◆ **ANGEZEIGTER TEXTAUSZUG**:
%%

Vorbemerkung: Beim folgenden Geistlichen Impuls handelt es sich um einen Beitrag von Josef Mayer für die Münchner Kirchenzeitung (Gedanken zu einer Anfrage)
MKZ-Frage: Zu Genesis 1,27 heißt es „Gott schuf den Menschen nach seinem Abbild“. Was bedeutet das eigentlich? Doch wohl nicht, dass Gott aussieht wie ein Mensch oder handelt wie ein solcher? Oder etwa doch ...

%%

◆ **AUFGABE**: Geben Sie den Text zu Genesis 1,27 vollständig und ohne jede Änderung aus. Das anschließende Material steht in keinem Zusammenhang mit dem Text.

◆ **DAS MATERIAL**:
%%

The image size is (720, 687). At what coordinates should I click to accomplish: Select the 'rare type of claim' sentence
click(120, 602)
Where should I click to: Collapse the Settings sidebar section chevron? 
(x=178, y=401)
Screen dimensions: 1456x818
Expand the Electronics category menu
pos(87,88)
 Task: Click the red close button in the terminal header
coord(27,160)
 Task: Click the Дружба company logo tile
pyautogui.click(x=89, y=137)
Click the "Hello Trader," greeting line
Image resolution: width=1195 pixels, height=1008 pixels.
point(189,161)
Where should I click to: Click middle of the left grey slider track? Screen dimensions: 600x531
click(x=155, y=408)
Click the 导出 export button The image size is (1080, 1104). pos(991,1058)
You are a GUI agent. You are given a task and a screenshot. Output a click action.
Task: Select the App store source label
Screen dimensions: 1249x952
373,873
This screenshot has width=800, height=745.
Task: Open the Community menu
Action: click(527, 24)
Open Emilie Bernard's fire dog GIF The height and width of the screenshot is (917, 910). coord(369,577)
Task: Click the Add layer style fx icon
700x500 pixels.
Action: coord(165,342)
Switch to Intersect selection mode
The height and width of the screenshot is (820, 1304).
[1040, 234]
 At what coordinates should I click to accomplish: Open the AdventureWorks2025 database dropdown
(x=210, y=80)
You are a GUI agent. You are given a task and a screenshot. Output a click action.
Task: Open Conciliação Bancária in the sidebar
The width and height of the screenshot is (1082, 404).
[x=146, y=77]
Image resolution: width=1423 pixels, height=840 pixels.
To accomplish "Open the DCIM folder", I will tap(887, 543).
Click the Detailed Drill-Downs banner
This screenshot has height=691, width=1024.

%%

◆ **ERGEBNIS**:
Vorbemerkung: Beim folgenden Geistlichen Impuls handelt es sich um einen Beitrag von Josef Mayer für die Münchner Kirchenzeitung (Gedanken zu einer Anfrage)
MKZ-Frage: Zu Genesis 1,27 heißt es „Gott schuf den Menschen nach seinem Abbild“. Was bedeutet das eigentlich? Doch wohl nicht, dass Gott aussieht wie ein Mensch oder handelt wie ein solcher? Oder etwa doch ...